28 kilometers today from Comillas to just after Colombres.

Our hotel was a way out of Comillas last night, it rained, and the town had surprisingly few places to eat – result was we were footsore, wet, and under-fed as we went to bed.

Being out of town also meant that there was no bar for breakfast. So by 7:30 am we were walking with a plan to stop at a bar 50 minutes away. Of course that bar was not open. None of that was set to make the average person happy – and when it comes to breakfast Jennifer is anything but average. She herself admits that these sorts of starts leave her grumpy, but today it left her more vague than anything.

Luckily when we hit the coast the tide was out. That meant we were able to walk a few kilometers along the flat sand instead of much further on roads over headlands. Still it was two hours and 10 km of walking until we finally got breakfast.

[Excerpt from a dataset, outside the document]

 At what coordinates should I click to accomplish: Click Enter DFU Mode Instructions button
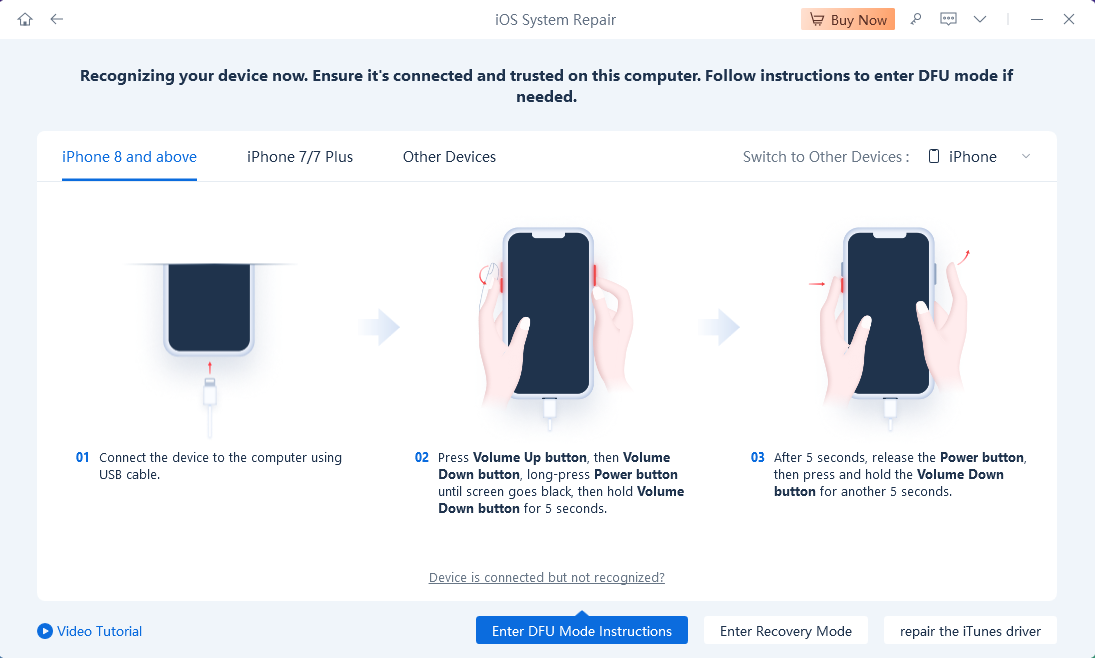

That beach walk was beautiful. The Atlantic has kicked up a notch in terms of activity and there were dramatic waves pounding the beach. This part of the Camino threads westward between the snow-capped Picos de Europa mountains to the South and the Atlantic to the North.

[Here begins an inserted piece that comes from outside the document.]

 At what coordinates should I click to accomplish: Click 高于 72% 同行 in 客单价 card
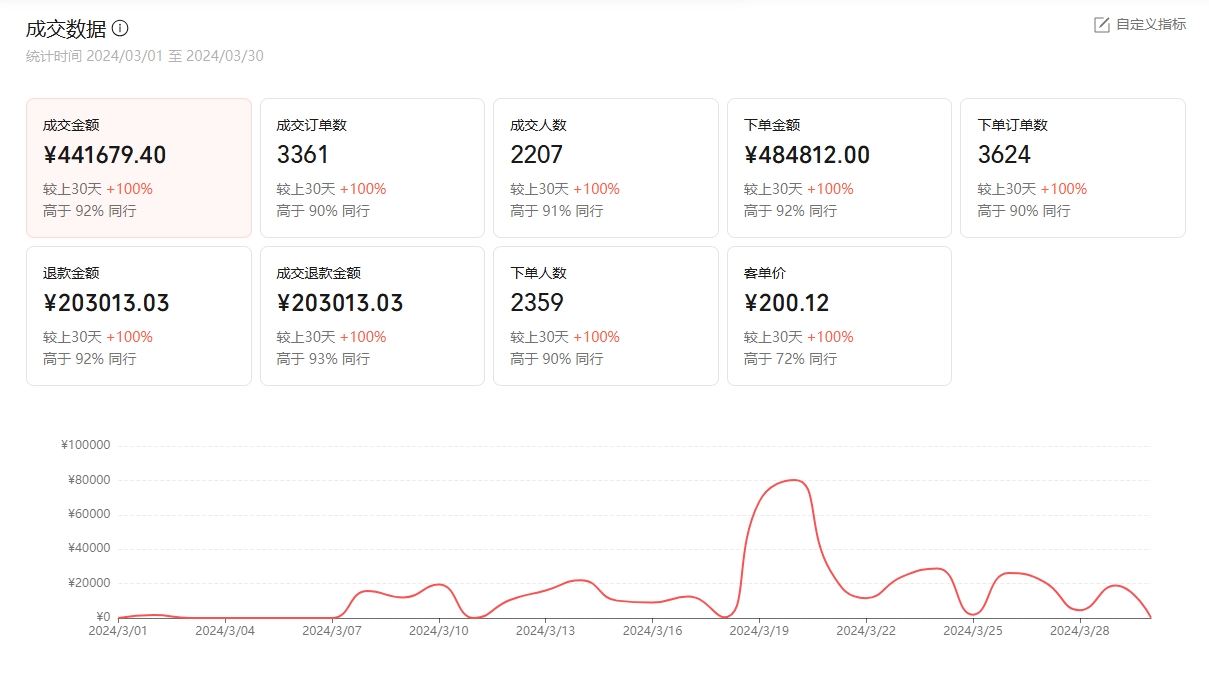tap(790, 359)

After breakfast the walk took us away from the sea into beautiful green countryside. The day has been on small roads and trails, always to the backing-track of cowbells ringing.

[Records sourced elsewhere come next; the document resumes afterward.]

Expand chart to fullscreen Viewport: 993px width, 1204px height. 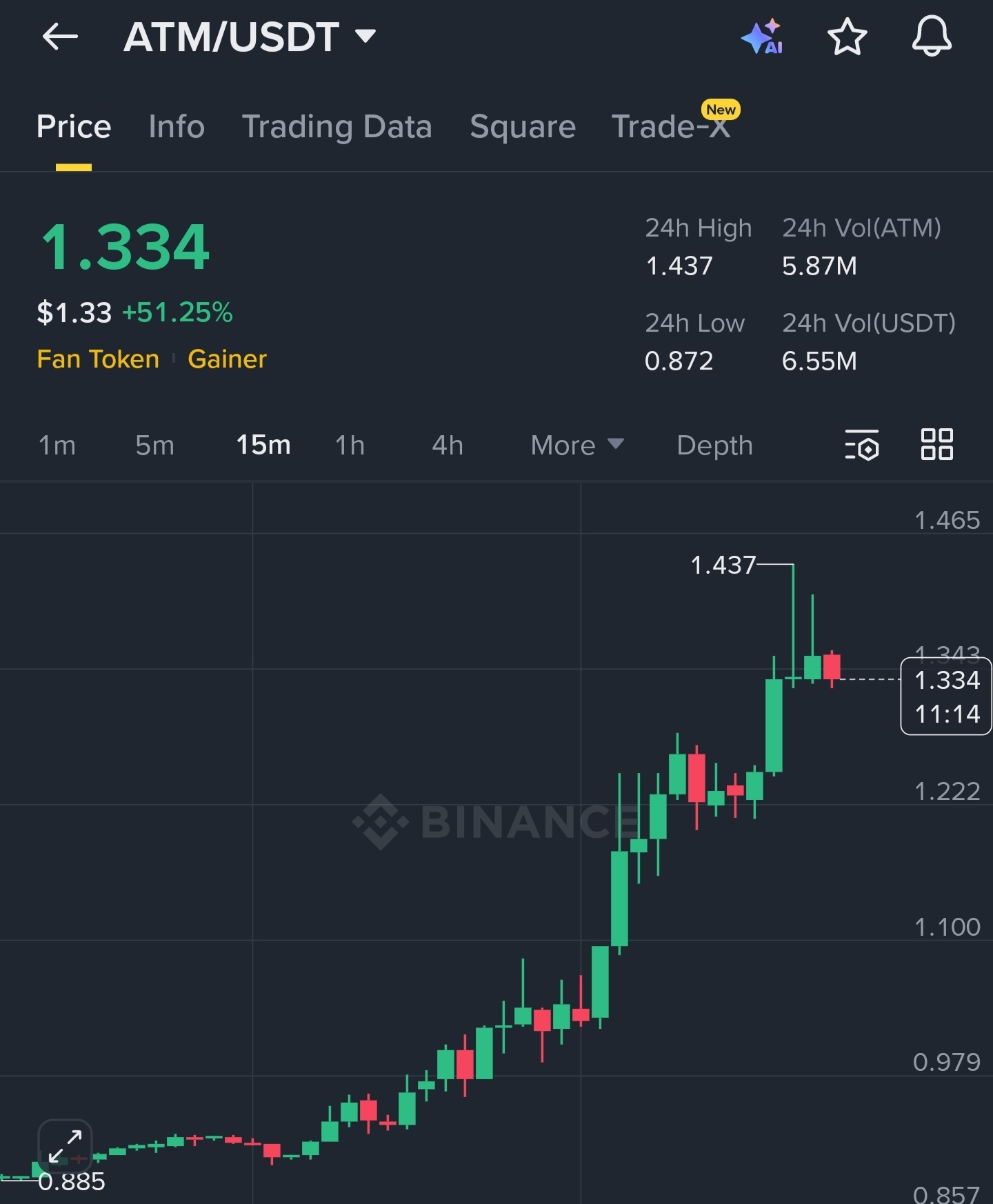tap(65, 1145)
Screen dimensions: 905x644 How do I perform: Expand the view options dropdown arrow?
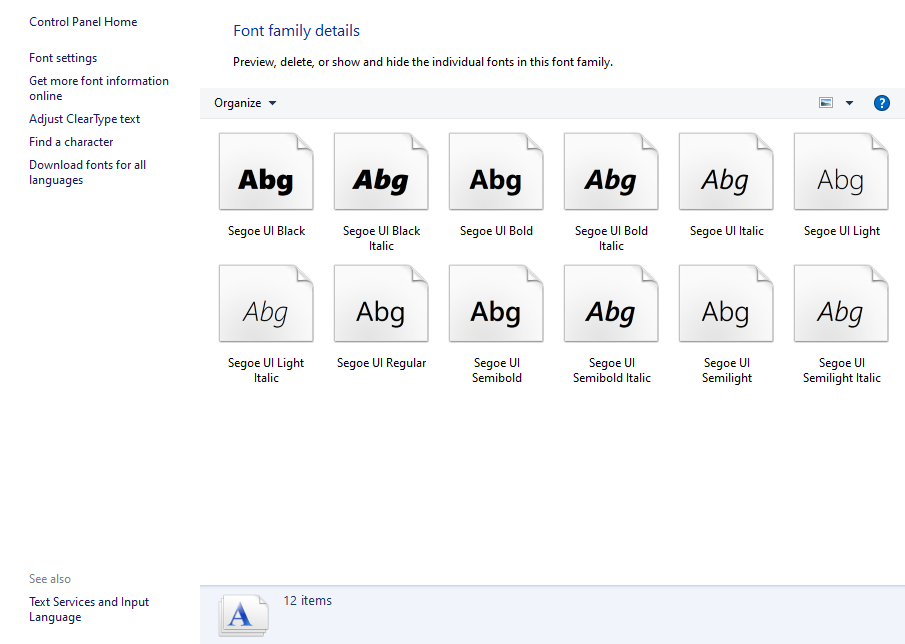[x=849, y=103]
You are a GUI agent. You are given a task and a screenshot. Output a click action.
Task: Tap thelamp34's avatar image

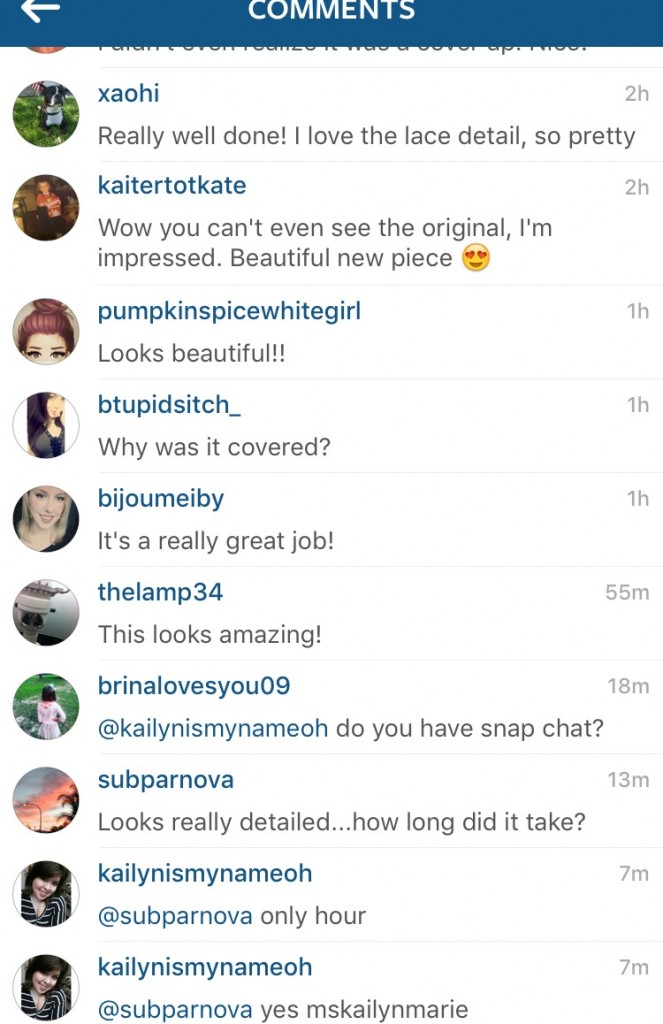point(46,613)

The proximity to the sea has meant crossing headlands, with their attendant ups and downs, and going over several bridges.

We’ve also had to make several judgment calls about where to go. I should explain how we are navigating. Jennifer has an app that shows the official routes – confusingly there are often blue and red official routes. She also has a book that talks us through where to go. I have another app, Alltrails, which shows where someone else walked – we now refer to that person as My Friend. And then there are the Camino signs on roads and walls. We generally churn along comparing signs and maps and talking to other people. My Friend has proved the most reliable guide and did so again today when they took us along a disused railway track instead of up a road. We were sure we’d gone completely off the Camino until we found a sign on a wall. It’s all very confusing compared to the Camino Frances.

In any case today was another good Camino day. Not to many roads, some beautiful countryside, and, once we’d dealt with breakfast, some nice bars to take a rest in.

We are staying in a little apartment in a house beyond Colombres, hosted by a charmingly enthusiastic woman. It’s not near anything, and that has raised all the same issues with food and rain. So dinner tonight is bread and cheese from a nearby shop, and tomorrow morning will once again start without a coffee.